- **DATASET RECORDS**:
┏━━

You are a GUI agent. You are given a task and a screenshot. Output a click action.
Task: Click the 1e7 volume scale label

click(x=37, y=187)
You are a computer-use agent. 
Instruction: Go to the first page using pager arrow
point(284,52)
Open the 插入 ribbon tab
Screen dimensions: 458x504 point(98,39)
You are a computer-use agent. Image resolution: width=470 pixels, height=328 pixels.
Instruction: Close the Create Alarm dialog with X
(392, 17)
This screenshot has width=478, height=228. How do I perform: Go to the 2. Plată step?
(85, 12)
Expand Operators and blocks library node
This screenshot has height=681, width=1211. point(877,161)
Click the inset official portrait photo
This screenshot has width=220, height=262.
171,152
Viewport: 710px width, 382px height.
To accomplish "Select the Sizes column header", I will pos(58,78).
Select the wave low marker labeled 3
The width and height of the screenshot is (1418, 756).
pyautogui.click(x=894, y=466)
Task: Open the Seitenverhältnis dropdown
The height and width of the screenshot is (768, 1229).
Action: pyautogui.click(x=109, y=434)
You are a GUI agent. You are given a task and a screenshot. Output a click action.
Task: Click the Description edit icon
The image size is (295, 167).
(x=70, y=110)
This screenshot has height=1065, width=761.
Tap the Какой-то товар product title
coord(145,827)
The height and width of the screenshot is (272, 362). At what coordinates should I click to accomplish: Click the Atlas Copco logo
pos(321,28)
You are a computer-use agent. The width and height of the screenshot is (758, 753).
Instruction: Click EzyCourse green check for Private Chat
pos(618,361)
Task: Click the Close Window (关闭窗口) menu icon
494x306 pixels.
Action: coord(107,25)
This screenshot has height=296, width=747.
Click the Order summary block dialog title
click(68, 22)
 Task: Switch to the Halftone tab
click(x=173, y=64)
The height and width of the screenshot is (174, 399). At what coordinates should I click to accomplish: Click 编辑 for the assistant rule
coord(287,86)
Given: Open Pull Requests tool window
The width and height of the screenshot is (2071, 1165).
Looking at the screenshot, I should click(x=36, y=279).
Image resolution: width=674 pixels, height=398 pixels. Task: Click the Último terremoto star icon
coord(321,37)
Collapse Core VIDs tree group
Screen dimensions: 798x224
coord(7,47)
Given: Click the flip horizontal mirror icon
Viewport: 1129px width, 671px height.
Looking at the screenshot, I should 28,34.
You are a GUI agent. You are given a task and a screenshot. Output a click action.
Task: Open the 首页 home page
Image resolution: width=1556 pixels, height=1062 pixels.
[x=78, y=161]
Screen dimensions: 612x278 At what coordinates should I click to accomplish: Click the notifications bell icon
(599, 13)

┗━━

- **WHAT TO DO**: State how many lines in the listing above contain the word "Close". Reply with the number alone.

- **FINAL ANSWER**: 2